> Description of the task
Begin at the line containing "Given: Click Save draft button" and give again every line to the end of the records, exactly, without the pictures.
★ ★ ★ ★
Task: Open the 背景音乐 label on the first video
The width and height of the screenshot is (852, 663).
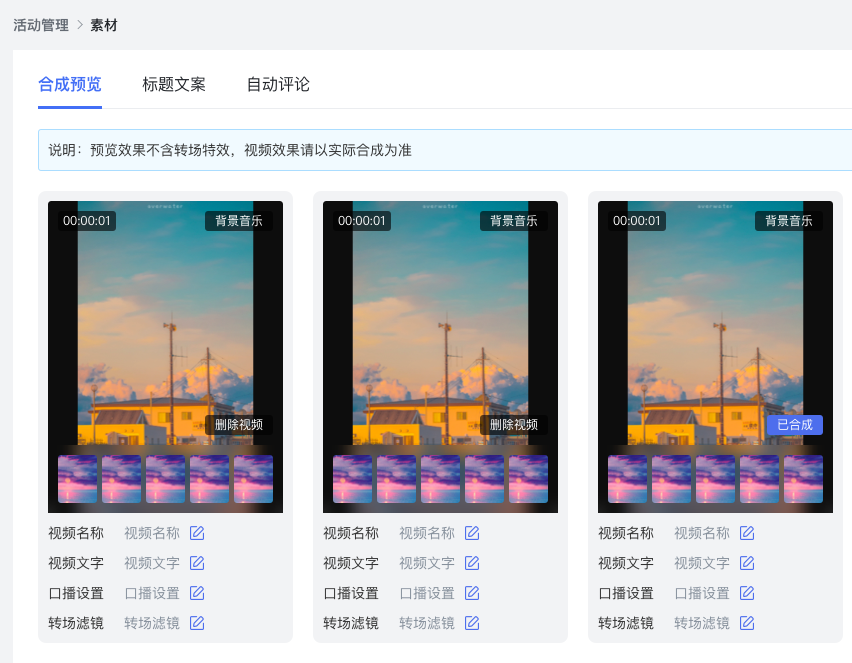Action: [239, 221]
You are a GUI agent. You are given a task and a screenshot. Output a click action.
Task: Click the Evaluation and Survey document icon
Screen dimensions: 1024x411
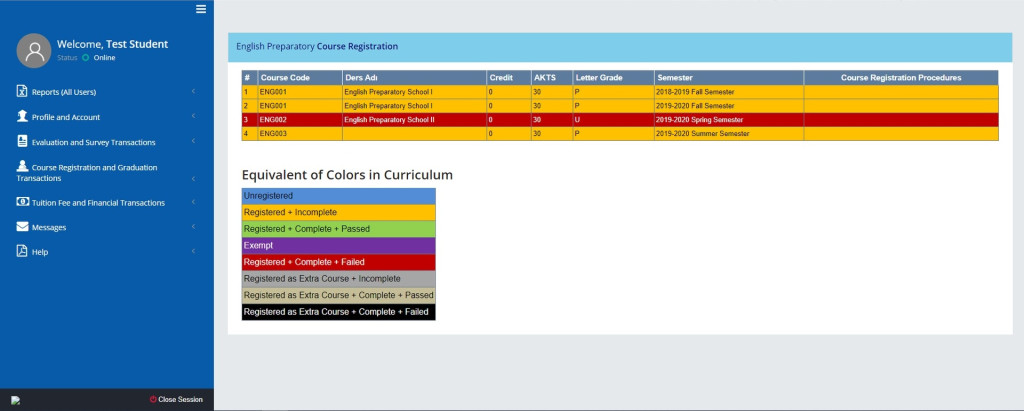coord(22,142)
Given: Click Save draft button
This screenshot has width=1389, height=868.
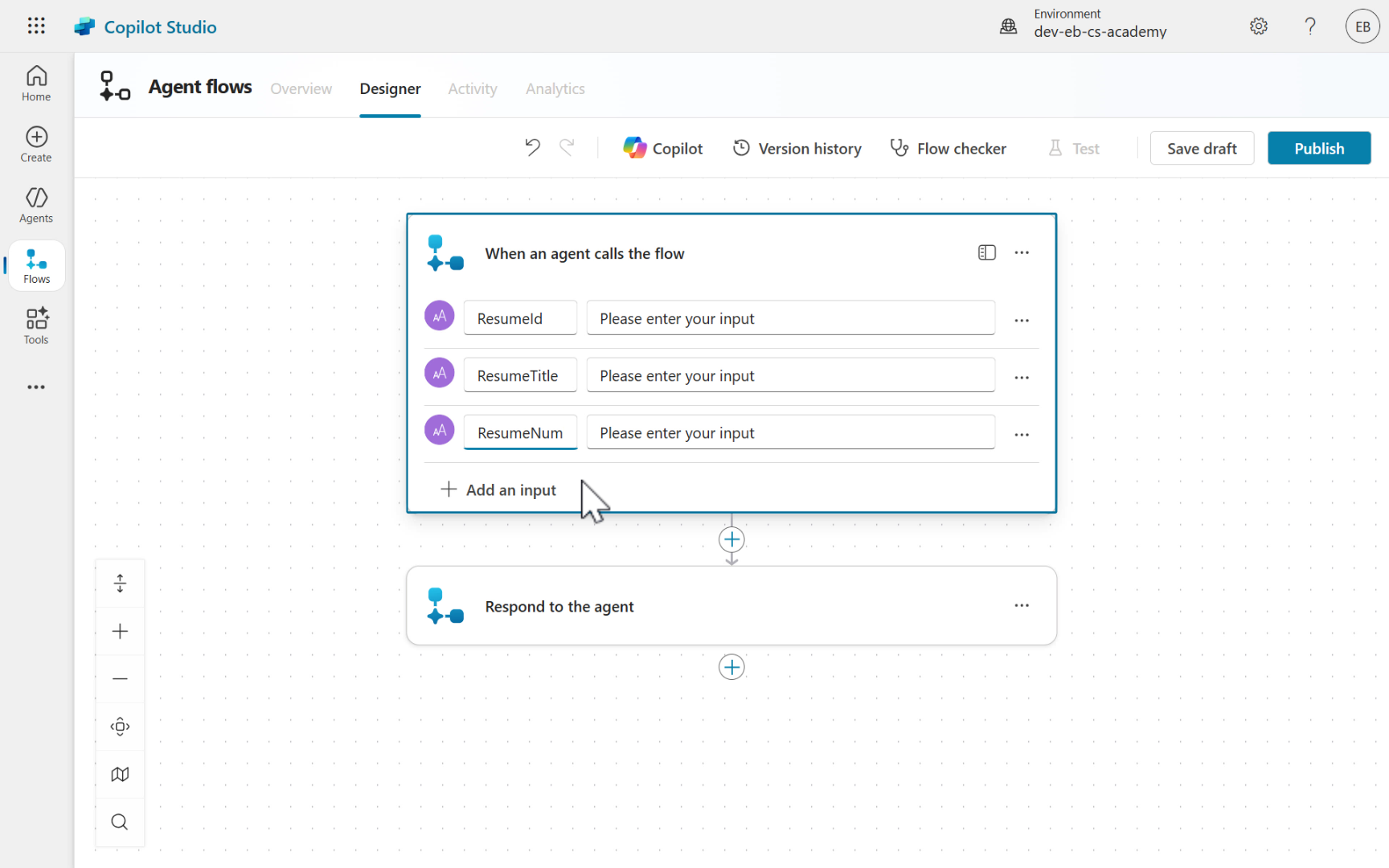Looking at the screenshot, I should tap(1201, 149).
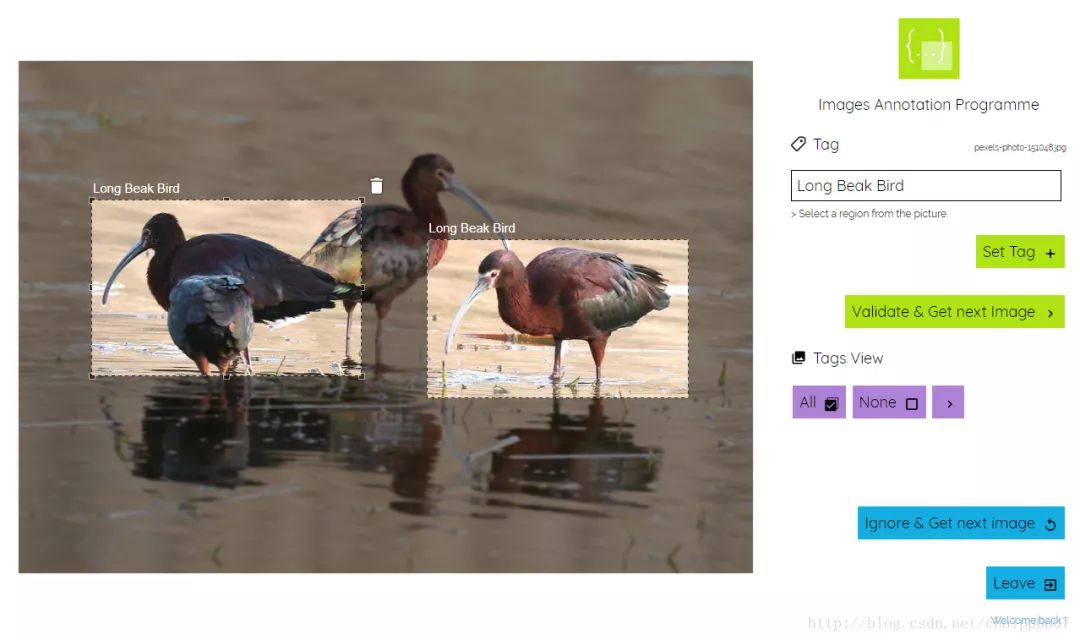Click the green app logo icon
1080x640 pixels.
click(928, 49)
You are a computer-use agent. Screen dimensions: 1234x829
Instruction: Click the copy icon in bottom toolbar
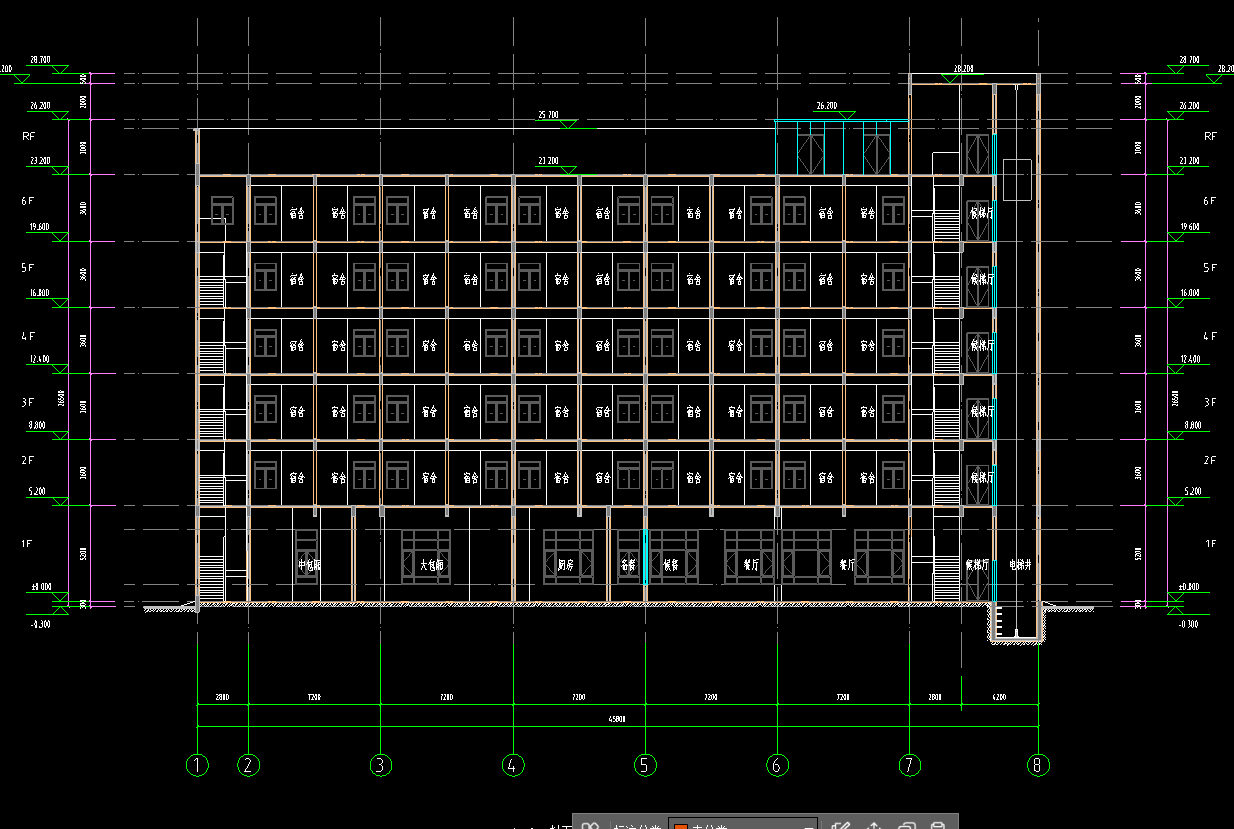pyautogui.click(x=906, y=826)
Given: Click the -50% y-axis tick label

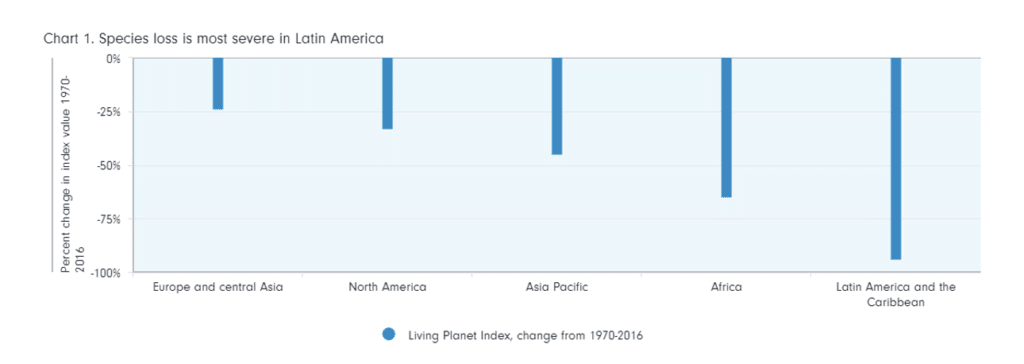Looking at the screenshot, I should 110,165.
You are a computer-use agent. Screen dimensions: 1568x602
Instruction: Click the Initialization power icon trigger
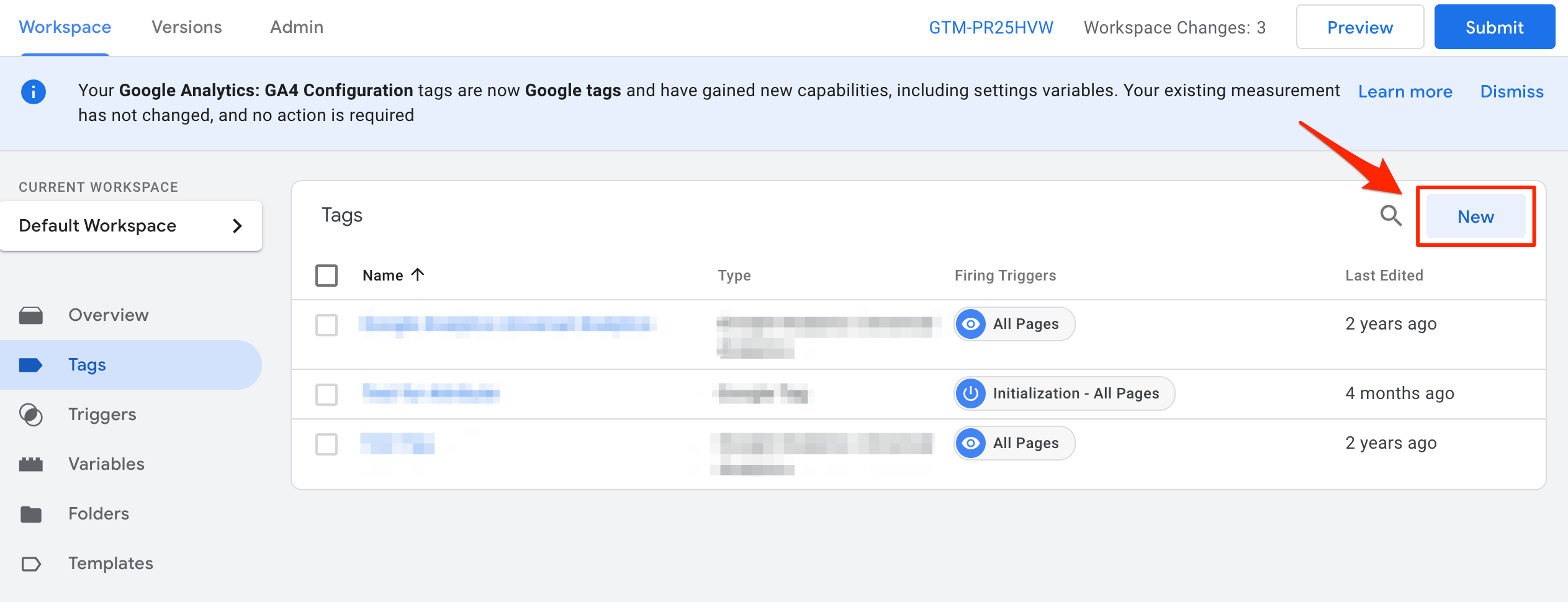[x=971, y=393]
★ ★ ★ ★
> Answer below
Given: Click Save draft button
This screenshot has width=1389, height=868.
Looking at the screenshot, I should tap(1201, 149).
Click the green app logo icon
1080x640 pixels.
click(928, 49)
You are a computer-use agent. Screen dimensions: 1234x829
Instruction: Click the copy icon in bottom toolbar
pyautogui.click(x=906, y=826)
Given: Click the -50% y-axis tick label

Looking at the screenshot, I should 110,165.
You are a computer-use agent. Screen dimensions: 1568x602
Instruction: Click the Initialization power icon trigger
[x=971, y=393]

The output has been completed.